И тут Ксения почувствовала, что ее охватывает какое-то необъяснимое спокойствие.

«Белое море… – Слова эти отдались в ее сердце, но совсем не болью отдались, не горестью. Они словно волною по ее сердцу прошли, как отголосок юности, ее первого чувства к Игнату. – Он правду говорит, этот Гаврилов. Мне там хорошо будет. Чего еще искать, зачем?»

– Запишите меня, пожалуйста, Андрей, – сказала она. – Учителем, библиотекарем. Кем угодно.

Глава 4

Покупка квартиры произошла быстро и без особенных усилий.
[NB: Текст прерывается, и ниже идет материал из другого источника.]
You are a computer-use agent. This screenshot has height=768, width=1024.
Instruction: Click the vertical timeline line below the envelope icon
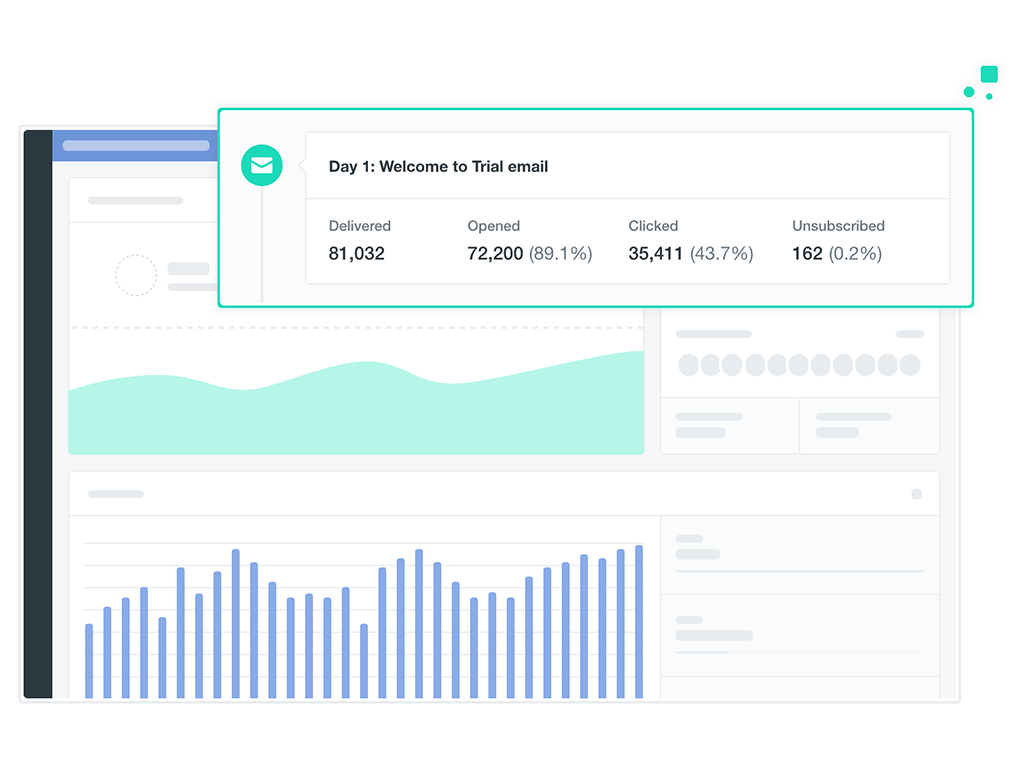pos(262,244)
Александр не стал перекладывать на Аннушку заботы по приобретению жилья. Она хотела, чтобы он обеспечил ее всем необходимым. Он ей это пообещал, хотя и без слов, но, в его понимании, безоговорочно. Так что отговорки вроде: «Я занят, займись этим сама», – казались ему теперь неприличными.

Впрочем, и сам он квартирными делами заниматься все же не стал. И работы было, как всегда, много, и… Не было у него желания заниматься подробностями обустройства. Не было, и все; он старался не объяснять себе, почему.